平成最後の夏 甲子園取材を終えて
コラム

全てが願った通りにはならなかったですが、自分が昔からやりたかったことが一つ実現した。
それが、夏の風物詩である夏の甲子園の取材。
ずっと昔、熱闘甲子園の元キャスターである長島三奈さんの書籍を読んで、いまもなおその本をにぎりしめて記事を書いた。
小さな一歩ですが、3つ記事が書けたことは進歩だった。
https://dot.asahi.com/wa/2018081400083.html
https://dot.asahi.com/wa/2018081500081.html
https://dot.asahi.com/wa/2018081700017.html
100回目の夏の甲子園で、初めて甲子園の取材に行き、自分なりに考え、インタビューした。
とても難しかった。ロッカルームで選手たちが泣いていた、笑っていた、うなだれていた、肩を叩き合っていた。
チームによって、そして試合結果によって、その時々の表情が変わっていた。
アルプス席では、全員が同じ場所に視線を注ぎ、手を握りしめ、本気で応援していた。選手だけでなく、彼ら、彼女らも間違いなく主役だった。

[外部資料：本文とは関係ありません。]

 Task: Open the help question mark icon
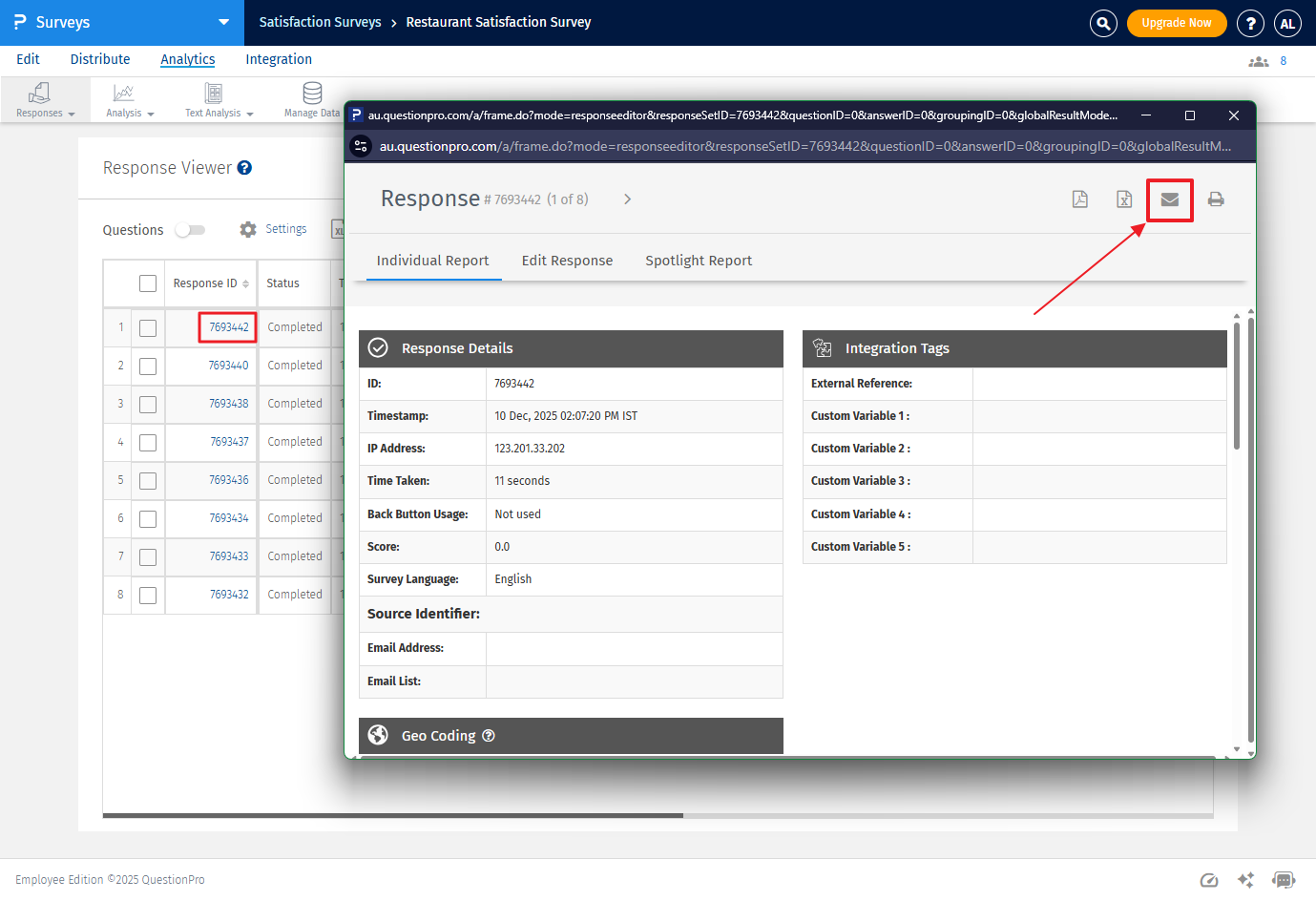1250,23
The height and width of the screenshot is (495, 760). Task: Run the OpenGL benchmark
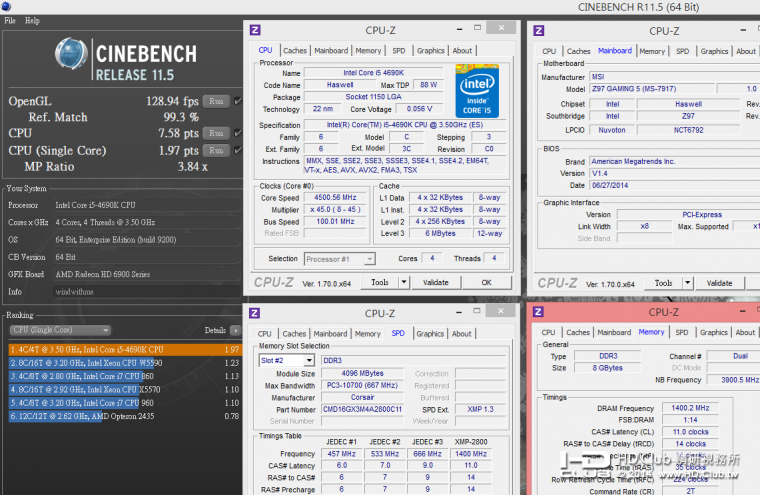(x=216, y=101)
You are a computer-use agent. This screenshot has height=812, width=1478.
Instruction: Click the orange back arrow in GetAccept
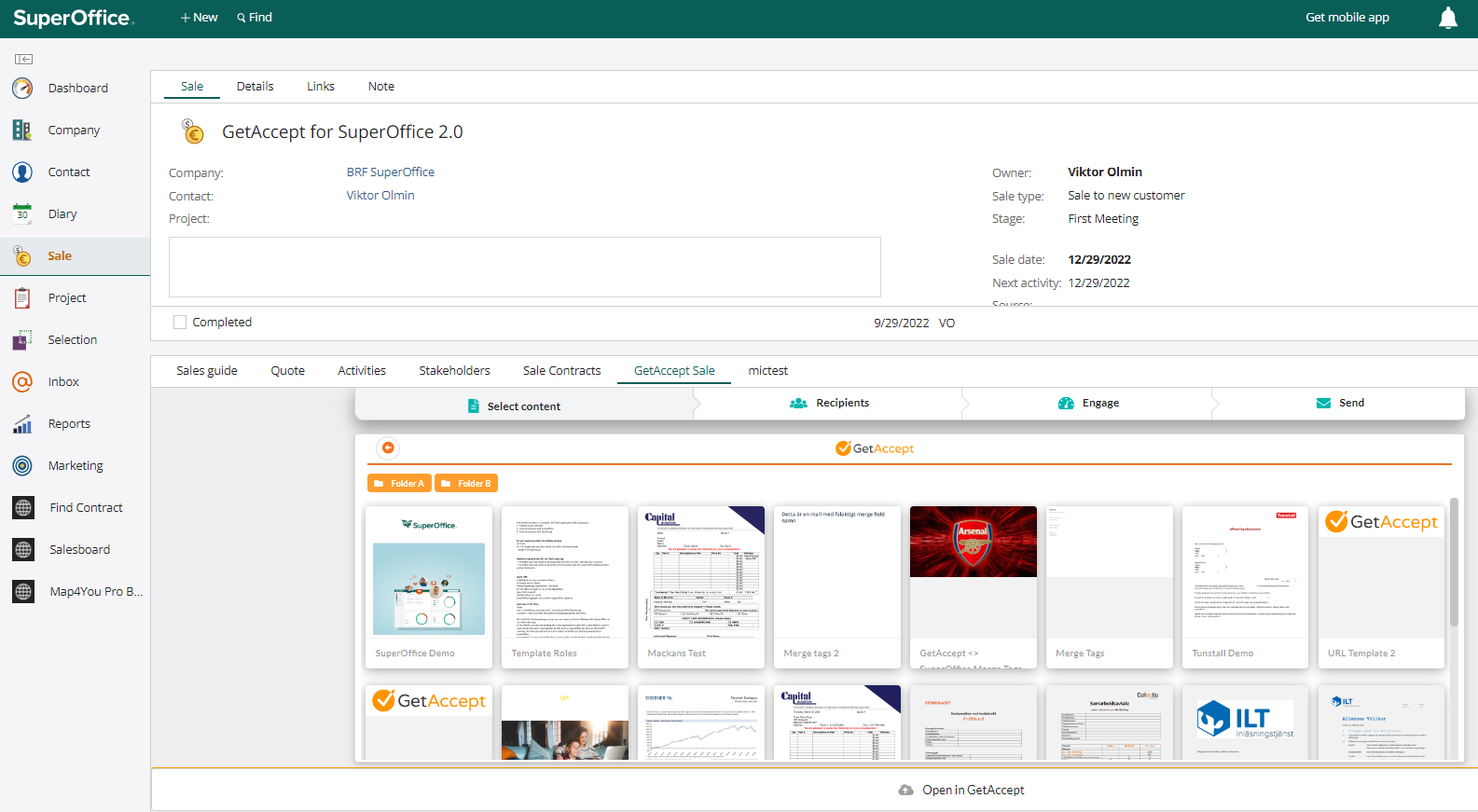[x=388, y=447]
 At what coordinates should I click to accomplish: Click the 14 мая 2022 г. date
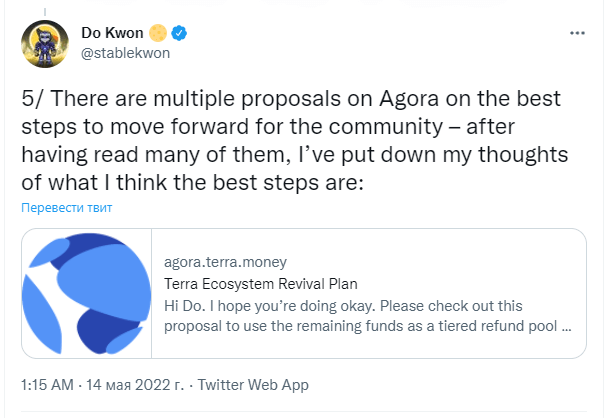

たくさんの思いが交錯し、涙し、全員の思いが託されていた。
「ああ、僕もこの場に立ちたい」
何度もそう思ったけれど、それは叶わない。
どうも気が引けてしまうこともあった。
試合に負けて泣いているところを直撃する。メディアの人が一斉に群がる。
しかし、何度、涙をこらえたことか。
みんなが楽しそうに応援して楽しそうに声を出している。
「がんばれー。がんばれー。」
スタンドは、それしか言えないのだ。
その思いを背負って。選手たちはギリギリのところでやっていた。
がんばれ、がんばれ。選手たちには聞こえるはずのないその声は、私の胸に刺さりまくっていた。
改めて、良い夏だった。
ありがとう。100回目の夏。
編集部の皆様、ありがとう。
選手の皆、ありがとう。
私たちは、甲子園のように、人生をかけて、熱くなれることはできるのだろうか。
考えれば考えるほど、この青春に関わりたくて仕方がなくて、でも主役にはなれなくて、悔しい。
「高校野球」
昔は純粋に楽しんでいたのだが、年をとると、どうも違うことを考えてしまう。
自分の仕事のこと、昔のこと、どんどん想像が広がって来る。
アイディアのイノベーションプレイスだ。
背番号をつけていない選手たちがスタンドで応援している。
相手チームとの対戦もそうだが、チーム内での競争ももちろんある。
そして、全て同じ人は一人としてない。
「格差」は間違いなく存在する。そしてその格差はまた美しい。
どうも私は負けたチームに新鮮がいってしまう。
人生は敗戦から始まる。
失敗から学ぶ。這い上がれ。負けたことは尊い。
そもそも挑戦していなければ、はじまらない。
多くの人たちの支えによって、高校野球は成り立つ。
それに気がつくのも、だいたい引退してからだ。それでいい。
そうして大人になっていくのだろう。
そそれぞれが輝ける舞台に向かって、また努力していくのだろう。